[PROMPT] Your answer must consist of exactly the lines below, starting with the line with "The height and width of the screenshot is (619, 402)." and going on through the line with "Task: Select WLL value 80 for size 4", and nothing else.

────

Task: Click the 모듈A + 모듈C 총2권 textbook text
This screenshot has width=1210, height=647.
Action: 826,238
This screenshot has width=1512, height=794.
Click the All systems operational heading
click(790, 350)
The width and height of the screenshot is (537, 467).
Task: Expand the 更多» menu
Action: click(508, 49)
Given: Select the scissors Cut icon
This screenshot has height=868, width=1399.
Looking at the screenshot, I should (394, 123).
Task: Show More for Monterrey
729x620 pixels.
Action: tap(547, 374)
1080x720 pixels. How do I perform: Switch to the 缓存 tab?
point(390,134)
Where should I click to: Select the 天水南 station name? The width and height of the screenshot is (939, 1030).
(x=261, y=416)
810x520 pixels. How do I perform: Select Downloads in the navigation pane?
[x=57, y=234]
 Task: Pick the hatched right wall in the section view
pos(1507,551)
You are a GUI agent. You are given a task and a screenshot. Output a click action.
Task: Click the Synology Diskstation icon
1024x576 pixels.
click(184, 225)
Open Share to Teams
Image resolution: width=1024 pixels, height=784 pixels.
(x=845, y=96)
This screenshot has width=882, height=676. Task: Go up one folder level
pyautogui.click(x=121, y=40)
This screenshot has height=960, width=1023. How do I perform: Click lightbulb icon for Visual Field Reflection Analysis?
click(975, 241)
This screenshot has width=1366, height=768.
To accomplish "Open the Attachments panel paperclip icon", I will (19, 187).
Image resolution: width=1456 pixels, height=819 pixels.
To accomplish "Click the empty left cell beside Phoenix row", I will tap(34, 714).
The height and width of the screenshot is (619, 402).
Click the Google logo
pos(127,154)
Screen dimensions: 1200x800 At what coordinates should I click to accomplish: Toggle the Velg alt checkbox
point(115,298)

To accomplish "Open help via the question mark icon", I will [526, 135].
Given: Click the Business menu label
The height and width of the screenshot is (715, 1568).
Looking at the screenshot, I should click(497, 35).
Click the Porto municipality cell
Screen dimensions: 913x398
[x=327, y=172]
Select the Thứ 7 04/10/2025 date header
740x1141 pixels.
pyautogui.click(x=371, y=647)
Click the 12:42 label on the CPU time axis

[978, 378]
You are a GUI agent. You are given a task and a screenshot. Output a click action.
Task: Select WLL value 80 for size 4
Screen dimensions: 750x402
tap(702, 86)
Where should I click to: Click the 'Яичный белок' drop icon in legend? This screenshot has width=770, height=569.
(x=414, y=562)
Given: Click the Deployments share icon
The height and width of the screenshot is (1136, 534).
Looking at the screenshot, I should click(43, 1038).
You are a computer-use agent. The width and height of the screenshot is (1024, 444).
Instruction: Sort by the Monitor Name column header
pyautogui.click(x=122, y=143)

────

[TASK ANSWER]
The height and width of the screenshot is (619, 402).
Click the Google logo
pos(127,154)
Screen dimensions: 1200x800 At what coordinates should I click to accomplish: Toggle the Velg alt checkbox
point(115,298)

To accomplish "Open help via the question mark icon", I will [526, 135].
Given: Click the Business menu label
The height and width of the screenshot is (715, 1568).
Looking at the screenshot, I should click(497, 35).
Click the Porto municipality cell
Screen dimensions: 913x398
[x=327, y=172]
Select the Thứ 7 04/10/2025 date header
740x1141 pixels.
pyautogui.click(x=371, y=647)
Click the 12:42 label on the CPU time axis

[978, 378]
You are a GUI agent. You are given a task and a screenshot. Output a click action.
Task: Select WLL value 80 for size 4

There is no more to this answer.